The statute must be construed most favorably to the accused. § 775.021(1), Fla. Stat. (1987). We do not attempt to define the extreme boundaries of "tampering" in this case. However, we do not believe that the legislature intended the simple act of abandoning a bag of crack cocaine at the scene of an arrest, in the clear sight of a law enforcement officer, to constitute the commission of this additional third-degree felony. If the defendant's act in this case constituted tampering, then a nineteen-year-old who threw a can of beer from his car when stopped by a police officer would commit not only the second-degree misdemeanor of possession of alcoholic beverages, but also the third-degree felony of tampering with evidence. We do not believe that the legislature intended an additional felony under such circumstances.
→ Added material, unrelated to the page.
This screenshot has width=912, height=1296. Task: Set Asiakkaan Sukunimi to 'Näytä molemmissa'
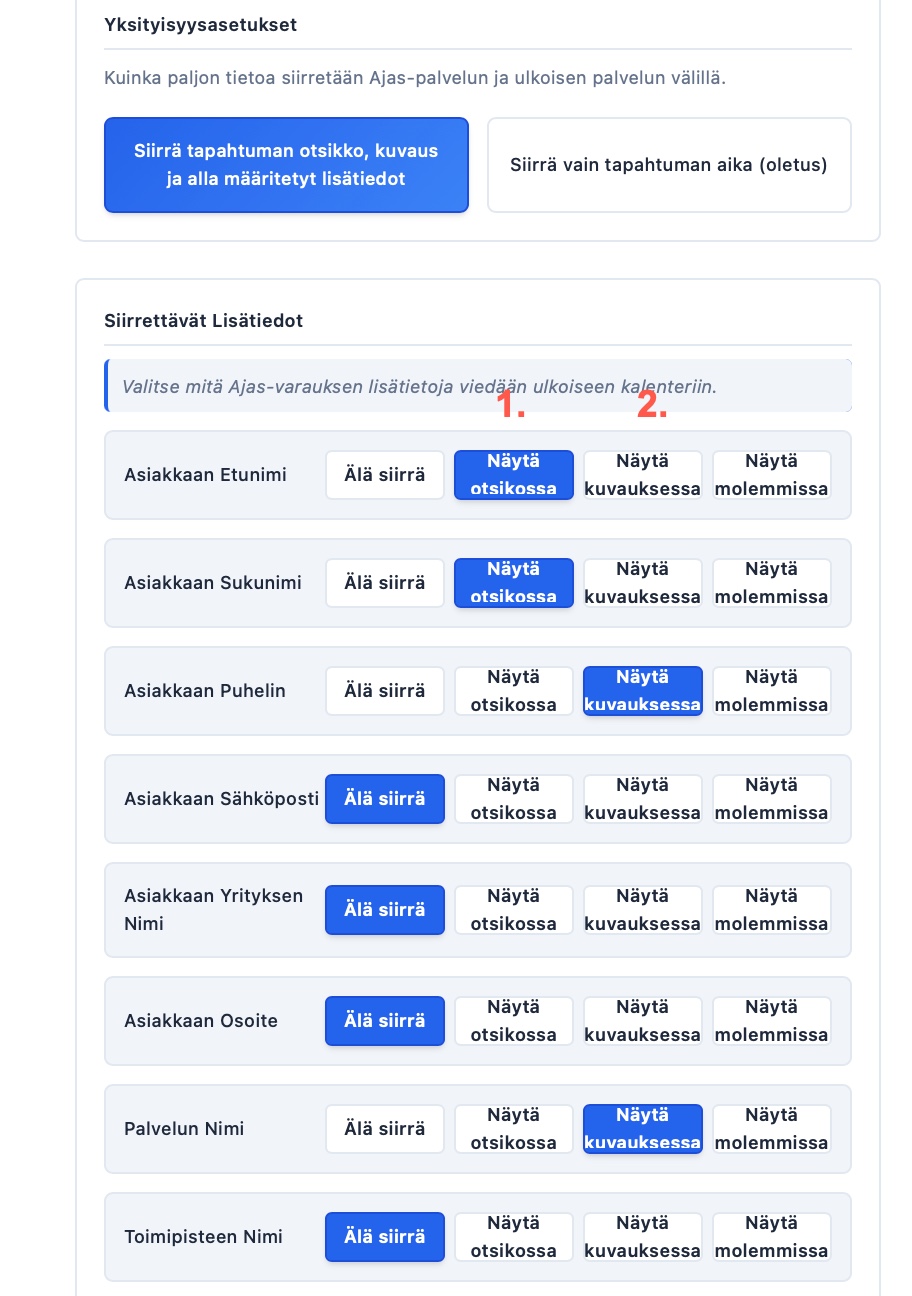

See McNeil v. State, 438 So.2d 960 (Fla. 1st DCA 1983) (shredding signed waiver of rights form at police station does not establish the specific intent necessary to prove tampering with evidence); Cook v. State, 528 So.2d 1311 (Fla. 2d DCA 1988) (removing a questionable nose tank from an airplane in anticipation of law enforcement's inspection and in order to conceal the tank from law enforcement is tampering with evidence).
The defendant also appeals the judgment imposing costs and fees. Because the judgment was entered without notice and an opportunity to object, the assessment must be stricken without prejudice to the state to tax costs and fees against Mr. Boice after proper notice and hearing. Jenkins v. State, 444 So.2d 947 (Fla. 1984).
Affirmed in part, reversed in part, and remanded for proceedings consistent herewith.
The defendant received a sentence within the recommended guideline range for his purchase of cocaine conviction. Since that range is not altered by this opinion, we do not require resentencing on remand.
DANAHY, A.C.J., and HALL, J., concur.